After seven long years, the UK economy might now be back where it used to be. We won’t know for sure until the National Institute for Economic and Social Research (NIESR) publishes its next monthly GDP figures, but there’s a decent chance that May 2014 will be the month in which GDP got back to its previous peak. While that’s good news for the government, as GDP matters for debt sustainability, ordinary people are lagging behind a bit – GDP per person is only likely to return to its pre-crisis peak in the next two or three years.
The problem, as I have mentioned many times before, is that growth is not the whole story. While the economy is now expanding at a healthy pace – albeit not a particularly strong one – it still shows little sign of making up the ground it lost during the past 7 years. In the economics jargon, it still looks like we’ve suffered a massive loss of productivity – that GDP per person will be permanently lower than its pre-crisis trajectory.
While that may be hard to notice – counterfactuals always are – there is one very real implication. The chunk of national income that has been permanently lost means that the spare capacity currently in the economy is much smaller than it otherwise would have been. If the crisis and subsequent austerity measures hadn’t hit potential supply so hard, the so-called ‘output gap’ would be bigger.
But sadly the economy was clobbered, and shows no signs of making up the lost ground. And the bottom line from that is clear – with a smaller output gap, growth will run up against capacity limits that much quicker. Underlying inflationary pressures will start to build, and then monetary policy will have to respond.

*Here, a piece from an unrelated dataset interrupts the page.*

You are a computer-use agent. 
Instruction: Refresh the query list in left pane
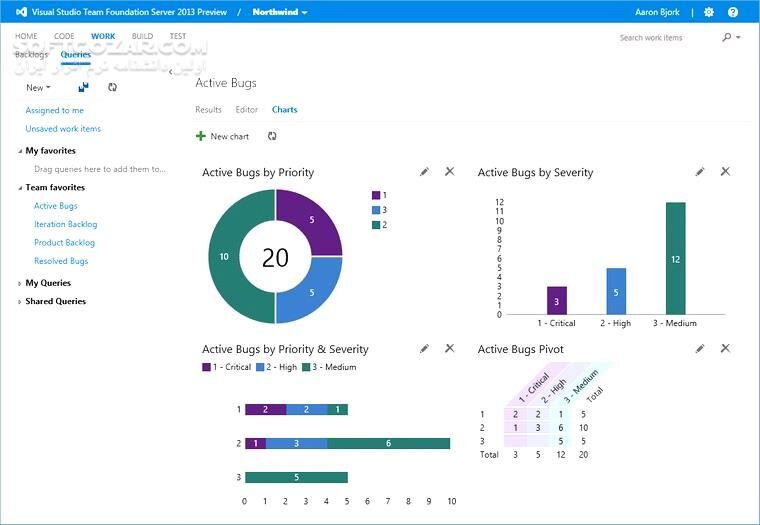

Put simply, this all implies that interest rates will go up sooner in the UK than in the US. While the Americans saw a shallower recession and a swifter immediate recovery, there is still plenty of spare capacity in their economy, which indicates that the crisis has left fewer long-term scars. That’s consistent with the bank bailout being implemented more effectively in the US, and especially with austerity being delayed there until growth had really got going.
Here in the UK, we are stuck with most people being permanently worse off than they otherwise would have been. And to cap it all off, rates will have to rise sooner here than elsewhere. While many will welcome that as a sign that things are returning to normal, the reality is that early rate rises will reflect UK policymakers’ poor responses to the crisis. And that is nothing to celebrate.